3 fired from Macomb medical examiner's office keep jobs in St. Clair
Three employees fired this month from the Macomb County Medical Examiner's Office amid allegations of sexism and racism are continuing to work for Medical Examiner Daniel Spitz — in St. Clair County.
The three women were reported by another female worker who was offended by their workplace behavior, which allegedly included displaying pornography at work and bringing in a penis-decorated cake.
Reached Friday for comment, Spitz confirmed the three women are still performing medical examiner-related duties in St. Clair County at Port Huron Hospital.
“They are longstanding employees who have worked there part-time for years,” said Spitz, who himself has worked under a contract with St. Clair County for 15 years. “I don’t know of any concerns raised about their work. I have never had any problems with their workplace performance.”
Spitz stressed he never hired any of the women for the Macomb County office, nor was he responsible for any hiring for that office or in St. Clair County.
“There are not a lot of people who do this kind of (medical examiner) work,” he said, adding that he was comfortable with the three women staying in employment in St. Clair County.
“That staff is pretty small, everyone is employed part-time and there is only one full-time position,” Spitz said.
Their firings in Macomb County all revolved around employee behavior at the Medical Examiner’s Office either tolerated or overlooked by a female supervisor who was also subsequently fired Aug. 11.
The dismissals occurred after a fifth woman, an investigator at the office, who filed a complaint with the Macomb County Human Resources Department and the federal Equal Employment and Opportunity Commission.
The firings came after a county investigation, Human Resources Director Andrew McKinnon said Friday. He would not elaborate on the offenses.
“I don’t want to discuss it nor any background of the employees,” said McKinnon, who would not disclose how long they had worked for Macomb County.

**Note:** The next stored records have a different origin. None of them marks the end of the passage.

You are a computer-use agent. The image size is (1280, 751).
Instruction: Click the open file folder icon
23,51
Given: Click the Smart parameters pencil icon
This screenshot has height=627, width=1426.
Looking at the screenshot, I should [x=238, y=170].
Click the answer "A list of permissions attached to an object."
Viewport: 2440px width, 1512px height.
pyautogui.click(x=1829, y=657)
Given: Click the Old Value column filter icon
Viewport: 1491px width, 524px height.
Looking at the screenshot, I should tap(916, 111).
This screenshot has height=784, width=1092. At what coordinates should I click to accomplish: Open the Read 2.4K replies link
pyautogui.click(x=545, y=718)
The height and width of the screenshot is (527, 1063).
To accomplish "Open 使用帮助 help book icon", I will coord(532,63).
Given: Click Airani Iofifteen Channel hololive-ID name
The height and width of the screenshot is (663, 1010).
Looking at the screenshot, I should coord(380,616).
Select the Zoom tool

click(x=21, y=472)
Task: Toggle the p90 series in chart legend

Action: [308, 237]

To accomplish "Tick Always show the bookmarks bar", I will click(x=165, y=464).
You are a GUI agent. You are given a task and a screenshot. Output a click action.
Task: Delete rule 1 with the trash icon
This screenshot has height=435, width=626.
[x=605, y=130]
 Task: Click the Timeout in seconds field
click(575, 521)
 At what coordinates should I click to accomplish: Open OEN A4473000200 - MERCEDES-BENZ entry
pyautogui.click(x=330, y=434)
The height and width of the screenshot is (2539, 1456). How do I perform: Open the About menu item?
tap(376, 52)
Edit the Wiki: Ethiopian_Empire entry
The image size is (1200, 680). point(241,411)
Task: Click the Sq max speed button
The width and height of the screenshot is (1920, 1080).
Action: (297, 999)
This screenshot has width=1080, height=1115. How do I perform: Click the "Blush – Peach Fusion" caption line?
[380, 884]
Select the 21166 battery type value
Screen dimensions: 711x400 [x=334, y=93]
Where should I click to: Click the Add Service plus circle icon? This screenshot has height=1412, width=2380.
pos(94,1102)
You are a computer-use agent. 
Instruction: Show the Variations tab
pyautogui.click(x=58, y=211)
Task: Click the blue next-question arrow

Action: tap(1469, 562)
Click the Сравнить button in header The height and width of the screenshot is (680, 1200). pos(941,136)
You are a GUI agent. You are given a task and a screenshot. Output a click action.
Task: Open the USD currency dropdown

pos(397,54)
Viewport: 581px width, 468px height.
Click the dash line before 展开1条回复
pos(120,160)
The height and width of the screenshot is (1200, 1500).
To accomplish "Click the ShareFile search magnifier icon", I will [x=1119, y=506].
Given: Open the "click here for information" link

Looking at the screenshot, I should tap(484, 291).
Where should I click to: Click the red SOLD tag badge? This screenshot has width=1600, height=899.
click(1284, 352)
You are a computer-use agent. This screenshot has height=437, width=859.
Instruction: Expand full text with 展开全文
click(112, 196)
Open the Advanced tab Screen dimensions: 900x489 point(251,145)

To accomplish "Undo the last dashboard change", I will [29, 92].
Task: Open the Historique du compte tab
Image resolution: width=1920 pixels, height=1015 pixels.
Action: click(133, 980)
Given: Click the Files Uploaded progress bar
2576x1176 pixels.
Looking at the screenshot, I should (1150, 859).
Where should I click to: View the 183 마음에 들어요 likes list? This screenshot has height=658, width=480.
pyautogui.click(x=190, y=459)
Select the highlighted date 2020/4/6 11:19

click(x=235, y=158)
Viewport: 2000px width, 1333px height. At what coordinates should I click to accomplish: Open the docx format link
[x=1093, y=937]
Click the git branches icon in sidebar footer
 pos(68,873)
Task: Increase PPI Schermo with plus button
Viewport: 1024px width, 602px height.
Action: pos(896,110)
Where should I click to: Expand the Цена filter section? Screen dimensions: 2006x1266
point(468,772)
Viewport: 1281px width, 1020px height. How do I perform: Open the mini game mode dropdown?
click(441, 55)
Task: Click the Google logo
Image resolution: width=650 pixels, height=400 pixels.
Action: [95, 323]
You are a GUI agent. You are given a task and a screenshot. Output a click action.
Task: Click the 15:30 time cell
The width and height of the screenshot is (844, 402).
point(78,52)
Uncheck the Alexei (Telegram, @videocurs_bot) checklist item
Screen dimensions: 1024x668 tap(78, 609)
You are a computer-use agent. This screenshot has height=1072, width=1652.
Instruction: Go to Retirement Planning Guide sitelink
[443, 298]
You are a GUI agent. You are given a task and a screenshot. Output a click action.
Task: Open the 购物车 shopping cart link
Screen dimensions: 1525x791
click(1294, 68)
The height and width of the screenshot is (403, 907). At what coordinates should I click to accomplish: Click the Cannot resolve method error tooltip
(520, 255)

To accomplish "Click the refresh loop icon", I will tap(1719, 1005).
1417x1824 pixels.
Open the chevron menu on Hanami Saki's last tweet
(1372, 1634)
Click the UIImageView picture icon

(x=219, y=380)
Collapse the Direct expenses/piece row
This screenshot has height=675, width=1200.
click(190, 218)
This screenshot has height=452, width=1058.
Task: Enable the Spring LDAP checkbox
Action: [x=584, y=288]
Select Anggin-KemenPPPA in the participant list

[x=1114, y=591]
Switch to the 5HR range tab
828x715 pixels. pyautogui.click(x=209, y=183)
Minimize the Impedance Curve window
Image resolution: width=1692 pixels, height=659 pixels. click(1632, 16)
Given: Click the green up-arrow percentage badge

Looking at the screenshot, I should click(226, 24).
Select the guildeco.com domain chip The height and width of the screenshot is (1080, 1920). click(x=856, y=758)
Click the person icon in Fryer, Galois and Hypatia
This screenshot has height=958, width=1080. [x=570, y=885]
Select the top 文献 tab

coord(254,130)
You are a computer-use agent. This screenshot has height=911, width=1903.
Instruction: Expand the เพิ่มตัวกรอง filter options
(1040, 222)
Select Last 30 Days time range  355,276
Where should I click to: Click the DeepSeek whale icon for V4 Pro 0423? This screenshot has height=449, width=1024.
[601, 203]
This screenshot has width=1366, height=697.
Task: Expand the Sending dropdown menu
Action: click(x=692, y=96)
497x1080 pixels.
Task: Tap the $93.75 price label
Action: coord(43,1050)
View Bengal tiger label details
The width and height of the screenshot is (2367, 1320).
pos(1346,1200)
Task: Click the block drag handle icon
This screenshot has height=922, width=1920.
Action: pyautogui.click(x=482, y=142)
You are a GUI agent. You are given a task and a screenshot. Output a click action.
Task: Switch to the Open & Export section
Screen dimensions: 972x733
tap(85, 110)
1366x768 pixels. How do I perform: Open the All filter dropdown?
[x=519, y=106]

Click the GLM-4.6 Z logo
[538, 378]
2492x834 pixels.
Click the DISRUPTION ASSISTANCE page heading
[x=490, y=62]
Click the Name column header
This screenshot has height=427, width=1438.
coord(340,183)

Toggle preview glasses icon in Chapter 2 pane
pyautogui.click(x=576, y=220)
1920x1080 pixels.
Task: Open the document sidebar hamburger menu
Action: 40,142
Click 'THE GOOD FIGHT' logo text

McKinnon said the hirings and firings were handled by the county, not Spitz. He said the county has since posted job openings for two medical examiner assistants, who are involved in autopsies and other duties, and an investigator for the office.
It is not known what, if any, impact it may have on Spitz’s four-year $1.6 million contract, which is set to expire next year.
“I think there has been a lot of misinformation reported about this,” said Spitz, who declined to elaborate.